Medical Care in Federal Prison. What You Are Entitled To

Medical Care in Federal Prison. What You Are Entitled To
Quick Answer
Every person in federal custody has a constitutional right to medical care under the Eighth Amendment. The Bureau of Prisons must provide medically necessary treatment including primary care, emergency services, chronic disease management, mental health services and specialty referrals. Copays are capped at $2 and cannot be used to deny emergency or mental health care. When care is denied, the BOP administrative remedy process (BP-8 through BP-11) must be exhausted before legal action can be pursued.

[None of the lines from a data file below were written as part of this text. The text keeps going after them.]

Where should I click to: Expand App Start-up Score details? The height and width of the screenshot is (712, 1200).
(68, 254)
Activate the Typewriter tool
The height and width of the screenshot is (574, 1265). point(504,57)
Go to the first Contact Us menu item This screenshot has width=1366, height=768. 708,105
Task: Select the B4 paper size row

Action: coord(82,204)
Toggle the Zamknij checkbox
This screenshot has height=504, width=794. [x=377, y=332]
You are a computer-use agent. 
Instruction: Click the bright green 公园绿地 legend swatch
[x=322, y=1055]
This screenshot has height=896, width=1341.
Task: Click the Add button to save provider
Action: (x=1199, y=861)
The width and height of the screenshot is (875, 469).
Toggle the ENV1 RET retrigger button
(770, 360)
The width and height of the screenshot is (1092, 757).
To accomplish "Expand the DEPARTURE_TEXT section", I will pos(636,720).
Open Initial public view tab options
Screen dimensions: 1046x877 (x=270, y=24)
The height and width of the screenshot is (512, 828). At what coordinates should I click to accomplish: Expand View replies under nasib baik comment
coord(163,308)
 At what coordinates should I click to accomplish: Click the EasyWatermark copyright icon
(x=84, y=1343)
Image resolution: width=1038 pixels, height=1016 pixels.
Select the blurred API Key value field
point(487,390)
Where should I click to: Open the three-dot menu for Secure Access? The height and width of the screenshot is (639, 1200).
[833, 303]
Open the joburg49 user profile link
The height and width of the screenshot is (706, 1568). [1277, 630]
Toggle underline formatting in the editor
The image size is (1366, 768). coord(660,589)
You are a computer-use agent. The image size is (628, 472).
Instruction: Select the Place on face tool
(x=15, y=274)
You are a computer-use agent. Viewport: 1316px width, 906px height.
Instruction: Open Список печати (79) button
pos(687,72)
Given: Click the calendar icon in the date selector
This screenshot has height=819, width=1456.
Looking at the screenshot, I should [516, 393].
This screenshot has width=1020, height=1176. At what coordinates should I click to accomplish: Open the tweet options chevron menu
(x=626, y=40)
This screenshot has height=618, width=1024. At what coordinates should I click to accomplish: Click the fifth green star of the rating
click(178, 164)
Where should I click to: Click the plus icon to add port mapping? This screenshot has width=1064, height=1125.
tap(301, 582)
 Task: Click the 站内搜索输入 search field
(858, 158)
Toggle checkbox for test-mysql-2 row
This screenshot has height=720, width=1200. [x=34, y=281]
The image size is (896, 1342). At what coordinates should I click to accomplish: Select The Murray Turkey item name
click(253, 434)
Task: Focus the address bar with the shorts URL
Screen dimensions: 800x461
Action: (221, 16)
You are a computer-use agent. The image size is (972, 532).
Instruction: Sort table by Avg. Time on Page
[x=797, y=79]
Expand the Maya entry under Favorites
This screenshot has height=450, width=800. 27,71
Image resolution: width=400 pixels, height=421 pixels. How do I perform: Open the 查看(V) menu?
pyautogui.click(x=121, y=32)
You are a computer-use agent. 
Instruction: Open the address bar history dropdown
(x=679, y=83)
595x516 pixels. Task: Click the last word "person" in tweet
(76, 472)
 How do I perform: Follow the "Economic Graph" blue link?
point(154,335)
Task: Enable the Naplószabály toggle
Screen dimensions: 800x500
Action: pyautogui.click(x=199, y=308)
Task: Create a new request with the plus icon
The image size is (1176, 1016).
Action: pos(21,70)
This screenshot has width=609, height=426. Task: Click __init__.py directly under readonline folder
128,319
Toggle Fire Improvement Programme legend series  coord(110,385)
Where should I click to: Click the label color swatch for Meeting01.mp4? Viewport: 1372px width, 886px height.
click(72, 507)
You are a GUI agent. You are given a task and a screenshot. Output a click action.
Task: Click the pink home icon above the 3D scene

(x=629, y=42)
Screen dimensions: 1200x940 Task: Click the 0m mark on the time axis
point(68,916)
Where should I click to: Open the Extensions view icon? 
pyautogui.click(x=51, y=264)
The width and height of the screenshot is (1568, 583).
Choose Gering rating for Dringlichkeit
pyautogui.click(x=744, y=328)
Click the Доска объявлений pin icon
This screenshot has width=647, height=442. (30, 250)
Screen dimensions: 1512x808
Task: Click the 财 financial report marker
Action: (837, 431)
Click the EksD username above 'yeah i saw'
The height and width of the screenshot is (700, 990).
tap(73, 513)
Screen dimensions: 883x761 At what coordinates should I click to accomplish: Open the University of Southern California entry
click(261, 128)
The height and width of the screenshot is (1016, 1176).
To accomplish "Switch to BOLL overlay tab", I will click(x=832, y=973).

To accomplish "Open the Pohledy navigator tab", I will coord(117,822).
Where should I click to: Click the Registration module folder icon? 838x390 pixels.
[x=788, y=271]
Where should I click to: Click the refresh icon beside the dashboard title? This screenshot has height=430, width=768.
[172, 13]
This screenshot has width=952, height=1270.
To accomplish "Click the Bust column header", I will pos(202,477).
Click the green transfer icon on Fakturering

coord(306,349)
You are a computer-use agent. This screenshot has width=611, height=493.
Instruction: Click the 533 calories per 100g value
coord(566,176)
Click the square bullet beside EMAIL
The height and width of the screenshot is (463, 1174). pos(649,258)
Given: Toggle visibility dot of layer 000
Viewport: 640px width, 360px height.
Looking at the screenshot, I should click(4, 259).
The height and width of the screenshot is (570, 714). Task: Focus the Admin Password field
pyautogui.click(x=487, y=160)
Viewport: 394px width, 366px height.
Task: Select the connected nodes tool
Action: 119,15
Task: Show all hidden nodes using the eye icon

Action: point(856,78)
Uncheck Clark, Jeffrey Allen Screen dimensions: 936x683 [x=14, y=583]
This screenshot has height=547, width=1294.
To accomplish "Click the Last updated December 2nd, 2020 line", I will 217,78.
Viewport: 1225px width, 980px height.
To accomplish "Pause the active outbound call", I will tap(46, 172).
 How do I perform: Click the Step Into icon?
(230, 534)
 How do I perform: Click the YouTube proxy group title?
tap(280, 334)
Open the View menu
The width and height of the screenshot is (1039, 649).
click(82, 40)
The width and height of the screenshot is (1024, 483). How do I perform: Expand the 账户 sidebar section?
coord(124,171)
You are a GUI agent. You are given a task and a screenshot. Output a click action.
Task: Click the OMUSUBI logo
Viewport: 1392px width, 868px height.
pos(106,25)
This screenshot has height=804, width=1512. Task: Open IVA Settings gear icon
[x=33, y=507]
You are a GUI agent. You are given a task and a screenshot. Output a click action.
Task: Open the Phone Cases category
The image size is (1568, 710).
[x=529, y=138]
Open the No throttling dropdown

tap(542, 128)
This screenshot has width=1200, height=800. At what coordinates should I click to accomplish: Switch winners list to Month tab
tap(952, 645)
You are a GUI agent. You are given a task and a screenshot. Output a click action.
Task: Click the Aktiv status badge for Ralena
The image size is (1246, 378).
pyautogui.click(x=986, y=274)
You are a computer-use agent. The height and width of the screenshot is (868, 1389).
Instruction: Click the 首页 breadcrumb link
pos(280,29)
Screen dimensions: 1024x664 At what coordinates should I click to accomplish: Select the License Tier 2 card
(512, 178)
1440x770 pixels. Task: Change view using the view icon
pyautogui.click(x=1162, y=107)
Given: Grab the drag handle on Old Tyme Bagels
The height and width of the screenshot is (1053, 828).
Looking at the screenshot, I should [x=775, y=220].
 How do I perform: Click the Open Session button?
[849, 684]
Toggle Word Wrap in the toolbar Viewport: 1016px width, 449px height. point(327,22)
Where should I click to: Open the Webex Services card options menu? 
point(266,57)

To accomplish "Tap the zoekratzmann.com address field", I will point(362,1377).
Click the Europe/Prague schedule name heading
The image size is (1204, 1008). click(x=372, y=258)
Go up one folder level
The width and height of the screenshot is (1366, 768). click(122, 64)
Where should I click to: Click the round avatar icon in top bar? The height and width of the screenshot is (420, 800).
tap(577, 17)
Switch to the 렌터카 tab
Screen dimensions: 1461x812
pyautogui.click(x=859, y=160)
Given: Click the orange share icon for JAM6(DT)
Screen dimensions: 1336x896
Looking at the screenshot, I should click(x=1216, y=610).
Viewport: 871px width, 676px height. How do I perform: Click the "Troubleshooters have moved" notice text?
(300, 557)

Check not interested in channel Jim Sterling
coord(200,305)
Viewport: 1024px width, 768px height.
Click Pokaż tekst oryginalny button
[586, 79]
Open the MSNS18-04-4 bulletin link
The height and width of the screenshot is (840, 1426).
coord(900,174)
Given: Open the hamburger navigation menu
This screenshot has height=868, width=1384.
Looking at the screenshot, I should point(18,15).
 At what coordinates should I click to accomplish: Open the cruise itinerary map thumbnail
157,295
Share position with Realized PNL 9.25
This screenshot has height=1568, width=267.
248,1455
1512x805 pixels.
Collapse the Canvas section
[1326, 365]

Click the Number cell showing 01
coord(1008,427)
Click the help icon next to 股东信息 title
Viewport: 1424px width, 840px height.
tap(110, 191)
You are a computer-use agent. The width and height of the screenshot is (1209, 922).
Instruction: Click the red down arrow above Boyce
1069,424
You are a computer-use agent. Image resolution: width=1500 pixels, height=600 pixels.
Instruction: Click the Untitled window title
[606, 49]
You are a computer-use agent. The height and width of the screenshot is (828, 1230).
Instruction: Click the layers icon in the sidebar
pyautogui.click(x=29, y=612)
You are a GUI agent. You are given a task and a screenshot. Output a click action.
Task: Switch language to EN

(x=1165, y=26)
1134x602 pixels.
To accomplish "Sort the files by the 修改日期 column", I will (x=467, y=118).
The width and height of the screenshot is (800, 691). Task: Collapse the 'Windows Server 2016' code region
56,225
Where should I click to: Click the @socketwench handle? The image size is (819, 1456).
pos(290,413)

Your Constitutional Right to Medical Care

People in federal custody do not lose the right to medical care. The Eighth Amendment to the U.S. Constitution prohibits cruel and unusual punishment. Federal courts have consistently held that deliberate indifference to serious medical needs violates that standard.

This matters in practical terms. The Bureau of Prisons (BOP) is legally required to provide care. It is not optional. It is not a privilege tied to good behavior. Every person held in a federal facility is entitled to treatment for conditions that are serious, painful or life-threatening.

That said, there is a significant gap between what the law requires and what families report actually happening. Navigating BOP medical care takes persistence, documentation and knowledge of the system. This guide walks through exactly what federal prison medical care covers and what to do when the system falls short.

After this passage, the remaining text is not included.